One of the policemen had taken Taylor into a sitting room off the guest-house entryway. He had left the lace-curtained double glass doors ajar, so she could hear them discussing what might have happened to April Jane. Taylor heard the words and even put them together into sentences in her mind. Still, they weren’t entirely understandable to her. She guessed that she wasn’t letting herself fully comprehend what she was hearing, because then she would have to believe it. She would have to absorb the very scary fact that a woman she had spoken with less than two hours ago was now on her way to the city morgue, the victim of a senseless, violent crime.

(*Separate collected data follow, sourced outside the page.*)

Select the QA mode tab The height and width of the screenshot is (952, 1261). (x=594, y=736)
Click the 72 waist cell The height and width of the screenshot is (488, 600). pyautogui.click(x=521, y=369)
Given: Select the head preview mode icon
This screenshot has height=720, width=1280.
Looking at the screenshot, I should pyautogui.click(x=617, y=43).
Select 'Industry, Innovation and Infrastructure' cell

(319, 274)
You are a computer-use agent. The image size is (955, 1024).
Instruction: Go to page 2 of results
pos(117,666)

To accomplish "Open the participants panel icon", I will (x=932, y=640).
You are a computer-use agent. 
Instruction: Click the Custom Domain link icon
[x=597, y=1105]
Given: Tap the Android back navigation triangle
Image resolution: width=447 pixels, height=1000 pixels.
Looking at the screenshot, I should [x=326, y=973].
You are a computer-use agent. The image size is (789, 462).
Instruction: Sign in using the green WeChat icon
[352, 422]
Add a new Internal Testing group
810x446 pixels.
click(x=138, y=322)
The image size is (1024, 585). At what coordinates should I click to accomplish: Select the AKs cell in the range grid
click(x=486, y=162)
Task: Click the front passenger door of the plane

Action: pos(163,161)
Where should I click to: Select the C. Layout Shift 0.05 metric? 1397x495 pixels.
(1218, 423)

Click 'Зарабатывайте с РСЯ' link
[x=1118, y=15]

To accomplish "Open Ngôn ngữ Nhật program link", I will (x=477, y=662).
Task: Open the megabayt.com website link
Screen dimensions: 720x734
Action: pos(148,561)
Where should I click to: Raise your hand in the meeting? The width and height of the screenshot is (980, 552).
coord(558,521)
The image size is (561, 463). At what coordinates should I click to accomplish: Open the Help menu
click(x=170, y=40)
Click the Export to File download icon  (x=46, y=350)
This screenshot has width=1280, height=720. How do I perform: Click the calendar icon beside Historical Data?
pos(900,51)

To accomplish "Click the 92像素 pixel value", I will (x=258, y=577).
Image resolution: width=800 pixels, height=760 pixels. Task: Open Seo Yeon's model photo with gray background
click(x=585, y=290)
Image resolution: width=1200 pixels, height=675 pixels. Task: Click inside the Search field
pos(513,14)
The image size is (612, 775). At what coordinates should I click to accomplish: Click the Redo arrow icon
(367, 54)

What if Taylor had been here when the thief came in? She felt guilty thinking such a self-centered thought, but she couldn’t help it. What if her uneasiness about walking the trellis path behind the guesthouse had actually been some instinct telling her there was a would-be murderer lurking in the shrubbery? She shuddered at the thought and wished someone would turn off the ceiling fan. The sitting room had turned suddenly chilly.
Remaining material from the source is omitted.